As ZEC coin holders, Placeholder recognizes that NU4 will be a critical upgrade for the Zcash network, and therefore have chosen to submit our thoughts about its contents. Since it’s our first “formal” participation in the Zcash community, some explanation could be helpful:

While members of the Zcash and Placeholder teams have known each other for years, only in 1H 2019 did Placeholder build a position in ZEC. The timing of our ZEC purchases was market driven, but the choice to work with Zcash was underpinned by the belief that privacy will become a critical feature for users, retail and institutional, by the end of crypto’s second decade. Zcash’s privacy team is second to none amongst its cryptonetwork peers, and given the Electric Coin Company (ECC) and the Zcash Foundation (ZF) have demonstrated a credible commitment to fairly evolve network governance, participation seemed like a natural fit for Placeholder. Prior to the purchase of ZEC in the open market, Placeholder had no formal relationships with the ECC or the ZF, and nor do we plan to pursue any. We’ve been engaged in conversations with both, but are not here to pick sides. We view our interests and governance rights as identical with that of other coin holders, big and small, and hope that together we can come to agree on the best upgrades for the network.

In our efforts to understand the current state of the community leading up to NU4, we found ourselves resonating with the sentiment behind Andrew Miller’s recent Notes on reaching agreement about a potential Zcash dev fund [2]. We encourage anyone who hasn’t read that to do so before proceeding here. What’s important to take from Miller’s piece is that Zcash is in a strong position after its first four years, and so we have the liberty to make clear-headed decisions in NU4. Most importantly for Placeholder, and here we echo Miller, decisions around NU4 need to be legitimate in the eyes of the community as a whole.

Beyond legitimate, we also hope to be able to approach NU4 as exactly that, an upgrade. With this upgrade the community has an opportunity to re-evaluate and redesign parts of the network’s policies to work best for all members. It is only natural that, as the network matures, the optimal allocation of its resources also evolves. Optimal allocation means that funds are disbursed efficiently and with purpose, without excessive allocations to any single party, to ensure that work necessary for the long-term success of the network is appropriately compensated.

If this conversation is of interest to you, it’s important you weigh in sooner rather than later, as August 31, 2019 is the deadline for Zcash Improvement Proposals (ZIPs) that want to be considered for NU4, and October 31, 2019 marks the date when the feature selection for NU4 must be completed. For network upgrade pipelines and dates, see here.

Placing Zcash in Context

Zcash sits comfortably in the spectrum of monetary and fiscal policy experiments currently visible in leading cryptomonies. Placeholder has taken an interest in Zcash in the context of already being highly active participants in the Decred network and passive hodlers of bitcoin. The image below depicts the differences between the three in terms of supply-side compensation:

Bitcoin is the most minimalist with its incentive structure, optimizing for hardware security in the form of miners only. As witnessed in the SegWit saga and the emergence of user-activated soft-forks, governance of the Bitcoin network appears to be controlled by full node operators, though some would still contend it’s the miners with the upper hand.

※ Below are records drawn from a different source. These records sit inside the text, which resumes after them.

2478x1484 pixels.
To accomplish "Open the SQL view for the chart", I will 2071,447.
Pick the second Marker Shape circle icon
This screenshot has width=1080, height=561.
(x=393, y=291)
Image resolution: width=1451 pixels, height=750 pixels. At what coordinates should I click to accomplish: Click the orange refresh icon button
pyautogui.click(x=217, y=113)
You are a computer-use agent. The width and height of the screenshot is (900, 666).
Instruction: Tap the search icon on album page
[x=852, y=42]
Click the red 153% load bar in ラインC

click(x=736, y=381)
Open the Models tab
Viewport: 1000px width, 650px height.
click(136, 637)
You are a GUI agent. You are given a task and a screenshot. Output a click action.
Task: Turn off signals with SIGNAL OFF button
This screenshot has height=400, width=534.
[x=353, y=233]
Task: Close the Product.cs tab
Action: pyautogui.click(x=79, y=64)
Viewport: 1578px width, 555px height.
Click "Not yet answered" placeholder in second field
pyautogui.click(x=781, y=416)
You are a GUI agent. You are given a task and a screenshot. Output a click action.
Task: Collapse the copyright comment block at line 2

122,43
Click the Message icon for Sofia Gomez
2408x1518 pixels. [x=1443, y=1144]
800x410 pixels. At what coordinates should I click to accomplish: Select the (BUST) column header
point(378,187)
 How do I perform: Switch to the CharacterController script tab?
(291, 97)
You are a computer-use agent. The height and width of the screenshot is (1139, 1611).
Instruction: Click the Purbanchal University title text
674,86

Zcash considers both miners and builders to be supply-siders of the network and makes room for the builder incentive by cutting miner’s incentives by 20% from Bitcoin’s benchmark. On a relative basis, between the three networks, Zcash allocates the lowest percentage of coinbase rewards to security, but it does so by allocating the most to the builders and protocol development. That means we, as ZEC holders, should be getting the most out of the Zcash builders as we are paying for it with supply inflation.

To date, governance of the distribution of the builder subsidy has been transparent but without community’s participation. The controls of the ECC and the ZF are still in the process of being decentralized and encoded (the extent to which they are on-chain is still to be determined). While allocating the least to security may sound alarming, Zcash still allocates 80% of all newly minted ZEC and all transaction fees to security which, judging by the healthy hash rate growth depicted below, does not appear to be insufficient:

Turning to Decred, it has three sets of supply-siders it compensates: the miners as with Bitcoin and Zcash, builders as with Zcash, and a new entity in the form of the stakers. Decred’s stakers put a voting check on miners per Decred’s hybrid PoW / PoS security design, and also govern protocol upgrades and disbursement of the network treasury financed by the 10% that is allocated for builders.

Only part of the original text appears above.